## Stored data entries
================================

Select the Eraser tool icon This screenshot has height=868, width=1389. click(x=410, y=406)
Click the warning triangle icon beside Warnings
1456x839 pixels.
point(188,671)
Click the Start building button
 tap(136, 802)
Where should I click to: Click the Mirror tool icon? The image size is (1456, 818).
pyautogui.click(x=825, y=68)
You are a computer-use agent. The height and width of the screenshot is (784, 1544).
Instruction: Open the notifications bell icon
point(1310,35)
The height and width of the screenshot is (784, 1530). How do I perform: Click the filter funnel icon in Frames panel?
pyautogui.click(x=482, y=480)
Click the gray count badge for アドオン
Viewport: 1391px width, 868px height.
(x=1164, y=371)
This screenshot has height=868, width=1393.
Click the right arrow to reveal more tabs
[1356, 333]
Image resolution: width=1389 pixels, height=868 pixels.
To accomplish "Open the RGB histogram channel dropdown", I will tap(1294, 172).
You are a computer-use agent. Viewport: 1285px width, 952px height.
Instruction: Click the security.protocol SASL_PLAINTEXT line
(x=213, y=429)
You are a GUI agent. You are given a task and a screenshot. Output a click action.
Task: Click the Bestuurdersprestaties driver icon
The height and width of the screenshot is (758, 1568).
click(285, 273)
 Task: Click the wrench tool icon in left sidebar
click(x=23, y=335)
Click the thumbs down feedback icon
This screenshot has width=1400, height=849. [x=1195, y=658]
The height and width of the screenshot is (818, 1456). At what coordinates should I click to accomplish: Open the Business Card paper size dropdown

================================

## GOAL OF THE EXERCISE
If a line in the entries above contains the word "computer", copy it.

## SOLUTION
You are a computer-use agent. The height and width of the screenshot is (784, 1544).
You are a computer-use agent. Viewport: 1285px width, 952px height.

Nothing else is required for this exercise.